### Dataset records
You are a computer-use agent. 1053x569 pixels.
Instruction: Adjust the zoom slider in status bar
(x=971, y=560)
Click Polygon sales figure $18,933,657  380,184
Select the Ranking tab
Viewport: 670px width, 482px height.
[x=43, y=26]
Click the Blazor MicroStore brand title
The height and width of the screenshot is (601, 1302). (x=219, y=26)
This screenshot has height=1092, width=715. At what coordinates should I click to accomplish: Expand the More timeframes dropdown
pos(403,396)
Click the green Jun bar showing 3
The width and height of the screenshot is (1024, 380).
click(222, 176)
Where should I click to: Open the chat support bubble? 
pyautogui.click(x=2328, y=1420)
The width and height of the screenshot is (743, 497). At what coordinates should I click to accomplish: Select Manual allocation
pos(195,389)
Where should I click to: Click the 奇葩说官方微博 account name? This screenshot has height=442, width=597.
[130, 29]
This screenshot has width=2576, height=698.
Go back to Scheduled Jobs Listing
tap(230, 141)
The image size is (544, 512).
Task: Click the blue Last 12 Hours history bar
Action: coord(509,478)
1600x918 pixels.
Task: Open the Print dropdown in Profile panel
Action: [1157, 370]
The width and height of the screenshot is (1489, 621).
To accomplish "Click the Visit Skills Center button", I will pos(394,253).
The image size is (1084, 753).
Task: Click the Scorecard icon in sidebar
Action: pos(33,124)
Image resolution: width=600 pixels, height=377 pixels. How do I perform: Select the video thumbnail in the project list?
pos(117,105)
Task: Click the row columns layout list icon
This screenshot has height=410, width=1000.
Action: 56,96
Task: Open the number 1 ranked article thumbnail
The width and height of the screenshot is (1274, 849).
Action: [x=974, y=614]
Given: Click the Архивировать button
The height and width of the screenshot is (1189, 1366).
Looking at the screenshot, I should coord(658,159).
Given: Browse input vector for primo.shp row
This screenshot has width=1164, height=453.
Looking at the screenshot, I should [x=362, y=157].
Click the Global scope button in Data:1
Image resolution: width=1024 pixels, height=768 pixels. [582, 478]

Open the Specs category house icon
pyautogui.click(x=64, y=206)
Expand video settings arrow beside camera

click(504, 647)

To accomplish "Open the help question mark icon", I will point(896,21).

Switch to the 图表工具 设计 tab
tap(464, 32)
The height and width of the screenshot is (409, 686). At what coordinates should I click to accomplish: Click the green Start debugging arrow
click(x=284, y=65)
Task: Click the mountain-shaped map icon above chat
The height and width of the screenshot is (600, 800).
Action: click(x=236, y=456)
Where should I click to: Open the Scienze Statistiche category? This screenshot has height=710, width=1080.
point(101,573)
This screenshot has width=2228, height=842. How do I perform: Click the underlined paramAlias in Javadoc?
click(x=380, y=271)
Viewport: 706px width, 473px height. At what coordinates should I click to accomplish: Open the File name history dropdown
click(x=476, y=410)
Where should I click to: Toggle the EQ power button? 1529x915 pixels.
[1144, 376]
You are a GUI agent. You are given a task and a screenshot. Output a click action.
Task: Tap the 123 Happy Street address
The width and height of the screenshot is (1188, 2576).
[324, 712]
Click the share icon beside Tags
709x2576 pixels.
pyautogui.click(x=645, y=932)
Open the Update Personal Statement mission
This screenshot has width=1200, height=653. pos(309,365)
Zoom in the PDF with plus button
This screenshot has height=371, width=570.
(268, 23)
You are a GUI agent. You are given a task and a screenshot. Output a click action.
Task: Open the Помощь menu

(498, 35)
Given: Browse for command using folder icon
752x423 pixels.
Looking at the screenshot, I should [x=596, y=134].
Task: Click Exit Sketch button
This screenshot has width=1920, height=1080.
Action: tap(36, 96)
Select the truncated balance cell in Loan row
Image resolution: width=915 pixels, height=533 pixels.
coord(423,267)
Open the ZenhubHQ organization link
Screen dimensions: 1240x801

### About this exercise
Your task is to write out, exactly, the line that holds "Open the Update Personal Statement mission" and every line after it until the records end.

### Answer space
Open the Update Personal Statement mission
This screenshot has width=1200, height=653. pos(309,365)
Zoom in the PDF with plus button
This screenshot has height=371, width=570.
(268, 23)
You are a GUI agent. You are given a task and a screenshot. Output a click action.
Task: Open the Помощь menu

(498, 35)
Given: Browse for command using folder icon
752x423 pixels.
Looking at the screenshot, I should [x=596, y=134].
Task: Click Exit Sketch button
This screenshot has width=1920, height=1080.
Action: tap(36, 96)
Select the truncated balance cell in Loan row
Image resolution: width=915 pixels, height=533 pixels.
coord(423,267)
Open the ZenhubHQ organization link
Screen dimensions: 1240x801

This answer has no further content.